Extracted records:
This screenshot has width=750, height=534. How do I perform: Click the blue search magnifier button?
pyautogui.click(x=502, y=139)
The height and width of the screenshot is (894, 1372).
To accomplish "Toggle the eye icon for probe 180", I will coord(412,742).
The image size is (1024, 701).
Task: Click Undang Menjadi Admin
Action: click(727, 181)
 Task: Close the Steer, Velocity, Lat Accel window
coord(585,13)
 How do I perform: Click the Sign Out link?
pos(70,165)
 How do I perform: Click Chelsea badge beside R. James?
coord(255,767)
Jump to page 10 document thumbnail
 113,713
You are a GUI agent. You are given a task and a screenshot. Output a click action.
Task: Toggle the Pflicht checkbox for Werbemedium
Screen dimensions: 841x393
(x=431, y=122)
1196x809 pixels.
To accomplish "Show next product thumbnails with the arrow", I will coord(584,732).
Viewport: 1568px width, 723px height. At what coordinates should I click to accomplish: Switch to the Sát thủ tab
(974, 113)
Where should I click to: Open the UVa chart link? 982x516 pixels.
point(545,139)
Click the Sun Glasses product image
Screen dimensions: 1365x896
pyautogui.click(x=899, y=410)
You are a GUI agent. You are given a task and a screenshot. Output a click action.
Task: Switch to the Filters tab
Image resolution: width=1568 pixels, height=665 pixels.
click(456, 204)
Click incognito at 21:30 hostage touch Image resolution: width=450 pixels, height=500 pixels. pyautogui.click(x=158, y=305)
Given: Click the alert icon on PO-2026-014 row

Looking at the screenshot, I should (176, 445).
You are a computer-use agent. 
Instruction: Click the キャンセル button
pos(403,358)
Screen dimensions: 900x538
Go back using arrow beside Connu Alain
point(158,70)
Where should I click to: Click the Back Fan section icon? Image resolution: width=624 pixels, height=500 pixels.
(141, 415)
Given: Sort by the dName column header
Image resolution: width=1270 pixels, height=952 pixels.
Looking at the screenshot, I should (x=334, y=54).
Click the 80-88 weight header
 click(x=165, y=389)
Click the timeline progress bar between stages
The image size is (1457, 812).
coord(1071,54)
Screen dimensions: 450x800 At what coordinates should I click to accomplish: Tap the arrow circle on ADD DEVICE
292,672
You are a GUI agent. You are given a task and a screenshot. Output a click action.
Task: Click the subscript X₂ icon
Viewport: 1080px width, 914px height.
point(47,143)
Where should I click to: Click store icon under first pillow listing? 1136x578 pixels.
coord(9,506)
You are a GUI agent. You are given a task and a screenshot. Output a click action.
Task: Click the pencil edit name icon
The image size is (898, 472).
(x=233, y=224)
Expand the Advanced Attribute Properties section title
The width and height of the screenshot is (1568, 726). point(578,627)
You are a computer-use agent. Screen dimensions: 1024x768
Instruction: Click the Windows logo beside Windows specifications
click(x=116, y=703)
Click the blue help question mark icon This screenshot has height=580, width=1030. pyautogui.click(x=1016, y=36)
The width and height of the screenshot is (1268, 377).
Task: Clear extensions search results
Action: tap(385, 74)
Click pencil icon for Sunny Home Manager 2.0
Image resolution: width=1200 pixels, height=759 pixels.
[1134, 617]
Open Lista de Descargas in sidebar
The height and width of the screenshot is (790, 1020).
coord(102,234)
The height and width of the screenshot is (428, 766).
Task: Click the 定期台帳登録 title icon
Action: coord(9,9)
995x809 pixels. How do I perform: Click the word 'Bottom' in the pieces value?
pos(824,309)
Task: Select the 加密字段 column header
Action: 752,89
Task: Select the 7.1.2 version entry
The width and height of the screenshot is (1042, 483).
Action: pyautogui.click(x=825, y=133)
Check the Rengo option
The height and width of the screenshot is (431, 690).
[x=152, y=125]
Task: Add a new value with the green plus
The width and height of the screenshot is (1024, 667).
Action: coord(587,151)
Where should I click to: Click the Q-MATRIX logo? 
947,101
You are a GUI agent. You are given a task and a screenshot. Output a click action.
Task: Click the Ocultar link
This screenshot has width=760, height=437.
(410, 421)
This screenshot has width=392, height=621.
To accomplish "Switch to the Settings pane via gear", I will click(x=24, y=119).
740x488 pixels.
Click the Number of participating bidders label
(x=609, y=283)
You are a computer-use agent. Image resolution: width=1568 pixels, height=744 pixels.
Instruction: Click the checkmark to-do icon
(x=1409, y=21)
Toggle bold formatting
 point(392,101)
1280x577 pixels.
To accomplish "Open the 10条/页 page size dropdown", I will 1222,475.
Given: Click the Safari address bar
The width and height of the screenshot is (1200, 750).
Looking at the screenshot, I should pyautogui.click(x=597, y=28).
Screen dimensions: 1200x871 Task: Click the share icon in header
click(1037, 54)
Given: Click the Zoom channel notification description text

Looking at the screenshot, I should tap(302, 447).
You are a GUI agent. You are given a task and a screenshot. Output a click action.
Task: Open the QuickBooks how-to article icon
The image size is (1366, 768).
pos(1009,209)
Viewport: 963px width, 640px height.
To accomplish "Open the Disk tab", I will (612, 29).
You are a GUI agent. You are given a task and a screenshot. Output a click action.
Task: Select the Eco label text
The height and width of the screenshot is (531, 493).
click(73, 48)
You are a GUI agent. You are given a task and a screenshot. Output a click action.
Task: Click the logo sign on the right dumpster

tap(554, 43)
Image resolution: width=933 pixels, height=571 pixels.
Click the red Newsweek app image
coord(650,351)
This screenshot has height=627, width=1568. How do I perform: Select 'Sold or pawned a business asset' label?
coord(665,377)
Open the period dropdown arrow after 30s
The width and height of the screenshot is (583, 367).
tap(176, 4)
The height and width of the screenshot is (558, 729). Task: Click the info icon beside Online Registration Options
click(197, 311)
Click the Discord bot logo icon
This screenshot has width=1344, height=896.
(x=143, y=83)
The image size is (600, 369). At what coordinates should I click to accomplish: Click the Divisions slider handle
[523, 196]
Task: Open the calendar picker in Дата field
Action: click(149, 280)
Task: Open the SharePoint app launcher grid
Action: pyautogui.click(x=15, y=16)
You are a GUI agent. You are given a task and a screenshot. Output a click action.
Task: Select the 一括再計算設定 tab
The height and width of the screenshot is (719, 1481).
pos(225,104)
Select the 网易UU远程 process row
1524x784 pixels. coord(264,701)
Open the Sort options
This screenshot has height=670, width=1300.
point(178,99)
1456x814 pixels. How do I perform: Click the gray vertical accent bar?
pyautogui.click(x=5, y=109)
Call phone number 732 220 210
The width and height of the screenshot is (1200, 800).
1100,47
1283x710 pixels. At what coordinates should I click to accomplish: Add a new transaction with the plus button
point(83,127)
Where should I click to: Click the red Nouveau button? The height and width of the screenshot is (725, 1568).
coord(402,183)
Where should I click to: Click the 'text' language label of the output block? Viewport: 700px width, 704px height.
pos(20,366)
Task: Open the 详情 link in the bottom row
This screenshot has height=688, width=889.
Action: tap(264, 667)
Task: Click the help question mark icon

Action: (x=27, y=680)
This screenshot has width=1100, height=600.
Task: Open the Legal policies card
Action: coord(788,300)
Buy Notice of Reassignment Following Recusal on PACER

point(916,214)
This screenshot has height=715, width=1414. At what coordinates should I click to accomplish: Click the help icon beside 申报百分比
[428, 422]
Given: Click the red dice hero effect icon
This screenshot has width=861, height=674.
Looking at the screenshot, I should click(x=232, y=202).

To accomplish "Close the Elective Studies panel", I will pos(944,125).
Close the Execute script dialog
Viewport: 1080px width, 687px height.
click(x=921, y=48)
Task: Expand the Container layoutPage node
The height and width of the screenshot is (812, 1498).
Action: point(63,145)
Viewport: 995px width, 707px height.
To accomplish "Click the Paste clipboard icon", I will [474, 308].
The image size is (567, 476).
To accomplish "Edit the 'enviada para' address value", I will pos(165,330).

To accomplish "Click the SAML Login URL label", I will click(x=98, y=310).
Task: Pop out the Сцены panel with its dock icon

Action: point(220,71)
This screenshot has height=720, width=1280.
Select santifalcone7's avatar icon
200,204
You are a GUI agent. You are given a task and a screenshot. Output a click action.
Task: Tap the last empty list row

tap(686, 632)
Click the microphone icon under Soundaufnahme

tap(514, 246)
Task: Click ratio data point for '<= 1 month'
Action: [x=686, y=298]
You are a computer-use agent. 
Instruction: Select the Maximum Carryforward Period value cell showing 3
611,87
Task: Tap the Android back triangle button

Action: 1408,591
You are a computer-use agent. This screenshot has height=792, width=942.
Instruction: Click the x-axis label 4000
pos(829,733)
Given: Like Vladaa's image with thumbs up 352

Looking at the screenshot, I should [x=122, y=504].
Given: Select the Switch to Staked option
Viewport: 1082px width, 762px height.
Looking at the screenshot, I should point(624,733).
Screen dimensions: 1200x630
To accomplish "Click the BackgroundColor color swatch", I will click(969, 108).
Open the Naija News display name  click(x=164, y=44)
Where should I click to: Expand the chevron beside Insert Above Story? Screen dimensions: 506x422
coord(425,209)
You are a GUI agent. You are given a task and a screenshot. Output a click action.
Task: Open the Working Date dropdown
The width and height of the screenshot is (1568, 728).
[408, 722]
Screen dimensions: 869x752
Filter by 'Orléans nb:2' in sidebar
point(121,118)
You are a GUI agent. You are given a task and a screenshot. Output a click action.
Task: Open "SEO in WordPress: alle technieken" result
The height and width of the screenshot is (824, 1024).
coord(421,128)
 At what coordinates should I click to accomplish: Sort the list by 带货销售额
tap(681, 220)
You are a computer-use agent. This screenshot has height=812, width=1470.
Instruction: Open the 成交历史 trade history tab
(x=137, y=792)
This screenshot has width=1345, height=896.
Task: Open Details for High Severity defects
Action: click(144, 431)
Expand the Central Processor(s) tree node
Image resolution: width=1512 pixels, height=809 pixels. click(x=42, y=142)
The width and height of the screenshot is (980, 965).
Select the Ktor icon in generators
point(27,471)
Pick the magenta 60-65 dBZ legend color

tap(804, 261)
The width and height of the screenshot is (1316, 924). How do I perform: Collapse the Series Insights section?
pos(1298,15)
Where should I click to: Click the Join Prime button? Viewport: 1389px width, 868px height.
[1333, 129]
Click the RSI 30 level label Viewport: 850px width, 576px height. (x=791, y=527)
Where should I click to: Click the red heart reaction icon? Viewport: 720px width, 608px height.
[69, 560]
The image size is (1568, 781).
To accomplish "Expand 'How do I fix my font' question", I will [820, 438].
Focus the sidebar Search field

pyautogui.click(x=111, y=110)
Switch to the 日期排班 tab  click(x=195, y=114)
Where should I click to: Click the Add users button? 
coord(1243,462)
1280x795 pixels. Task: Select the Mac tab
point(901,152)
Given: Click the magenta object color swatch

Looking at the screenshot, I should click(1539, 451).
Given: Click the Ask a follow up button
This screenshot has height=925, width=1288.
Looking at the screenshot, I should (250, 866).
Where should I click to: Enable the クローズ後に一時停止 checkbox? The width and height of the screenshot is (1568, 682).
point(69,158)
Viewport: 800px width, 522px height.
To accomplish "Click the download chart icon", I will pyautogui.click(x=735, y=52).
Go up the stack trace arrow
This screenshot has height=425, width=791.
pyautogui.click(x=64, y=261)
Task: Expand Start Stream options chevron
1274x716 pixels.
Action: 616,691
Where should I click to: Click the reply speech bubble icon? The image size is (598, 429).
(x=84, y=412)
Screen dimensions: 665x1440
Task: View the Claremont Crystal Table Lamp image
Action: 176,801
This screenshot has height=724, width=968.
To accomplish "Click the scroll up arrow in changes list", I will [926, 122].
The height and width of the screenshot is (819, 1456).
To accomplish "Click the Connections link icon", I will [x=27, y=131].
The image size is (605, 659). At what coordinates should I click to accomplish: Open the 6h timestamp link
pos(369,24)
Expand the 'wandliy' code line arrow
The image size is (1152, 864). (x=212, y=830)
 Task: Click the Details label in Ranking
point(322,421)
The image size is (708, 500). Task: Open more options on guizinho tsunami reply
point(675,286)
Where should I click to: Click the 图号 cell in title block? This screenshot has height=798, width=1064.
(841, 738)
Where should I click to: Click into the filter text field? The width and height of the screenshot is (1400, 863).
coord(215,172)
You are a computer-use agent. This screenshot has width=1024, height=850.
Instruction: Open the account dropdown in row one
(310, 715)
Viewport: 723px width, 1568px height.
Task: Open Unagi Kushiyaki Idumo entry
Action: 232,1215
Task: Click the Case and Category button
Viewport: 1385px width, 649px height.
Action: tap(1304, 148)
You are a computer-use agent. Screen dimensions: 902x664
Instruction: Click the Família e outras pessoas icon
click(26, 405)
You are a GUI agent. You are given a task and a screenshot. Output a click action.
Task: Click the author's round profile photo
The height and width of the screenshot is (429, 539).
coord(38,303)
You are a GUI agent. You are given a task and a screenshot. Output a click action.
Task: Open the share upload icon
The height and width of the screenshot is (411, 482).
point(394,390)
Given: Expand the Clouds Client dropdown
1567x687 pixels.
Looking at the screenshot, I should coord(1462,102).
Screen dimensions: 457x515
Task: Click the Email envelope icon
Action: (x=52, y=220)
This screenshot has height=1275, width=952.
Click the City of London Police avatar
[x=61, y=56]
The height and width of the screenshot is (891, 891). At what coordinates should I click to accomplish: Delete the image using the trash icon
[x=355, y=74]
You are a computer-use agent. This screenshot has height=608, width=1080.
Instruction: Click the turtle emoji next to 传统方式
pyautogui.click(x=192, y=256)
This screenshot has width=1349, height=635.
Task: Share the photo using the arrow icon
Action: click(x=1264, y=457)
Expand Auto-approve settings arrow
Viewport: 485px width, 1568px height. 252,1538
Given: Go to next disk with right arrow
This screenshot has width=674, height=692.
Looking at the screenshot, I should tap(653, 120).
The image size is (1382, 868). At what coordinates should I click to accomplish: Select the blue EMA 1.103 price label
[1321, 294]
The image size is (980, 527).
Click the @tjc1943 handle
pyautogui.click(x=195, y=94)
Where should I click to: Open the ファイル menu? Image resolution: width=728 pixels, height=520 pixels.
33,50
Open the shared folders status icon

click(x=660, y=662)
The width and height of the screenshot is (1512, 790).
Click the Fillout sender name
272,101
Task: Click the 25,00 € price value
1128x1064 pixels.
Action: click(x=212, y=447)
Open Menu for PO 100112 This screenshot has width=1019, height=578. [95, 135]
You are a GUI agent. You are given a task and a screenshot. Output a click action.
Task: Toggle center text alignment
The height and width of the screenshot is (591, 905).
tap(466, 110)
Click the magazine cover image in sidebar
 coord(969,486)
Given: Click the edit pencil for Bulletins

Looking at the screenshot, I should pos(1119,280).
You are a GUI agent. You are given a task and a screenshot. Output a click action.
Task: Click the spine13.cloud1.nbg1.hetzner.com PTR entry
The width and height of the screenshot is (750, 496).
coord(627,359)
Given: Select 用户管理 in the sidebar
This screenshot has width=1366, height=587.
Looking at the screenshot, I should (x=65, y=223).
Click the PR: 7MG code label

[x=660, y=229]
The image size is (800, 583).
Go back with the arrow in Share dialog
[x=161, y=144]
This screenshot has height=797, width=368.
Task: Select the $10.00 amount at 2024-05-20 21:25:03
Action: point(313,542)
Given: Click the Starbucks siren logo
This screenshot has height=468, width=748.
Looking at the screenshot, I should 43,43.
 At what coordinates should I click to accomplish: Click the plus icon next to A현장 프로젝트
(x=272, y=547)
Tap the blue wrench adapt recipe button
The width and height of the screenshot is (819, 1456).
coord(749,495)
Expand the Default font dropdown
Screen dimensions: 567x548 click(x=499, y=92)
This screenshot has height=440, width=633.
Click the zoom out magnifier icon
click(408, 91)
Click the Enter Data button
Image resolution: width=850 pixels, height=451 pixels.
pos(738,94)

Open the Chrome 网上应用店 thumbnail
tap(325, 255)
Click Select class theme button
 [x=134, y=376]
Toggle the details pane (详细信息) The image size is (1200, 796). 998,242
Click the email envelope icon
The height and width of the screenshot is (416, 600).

EXERCISE AIM: Only lines containing the string "address" belong in the answer; find them in the data above and copy them.

ANSWER AREA:
Given: Click the Safari address bar
To accomplish "Edit the 'enviada para' address value", I will pos(165,330).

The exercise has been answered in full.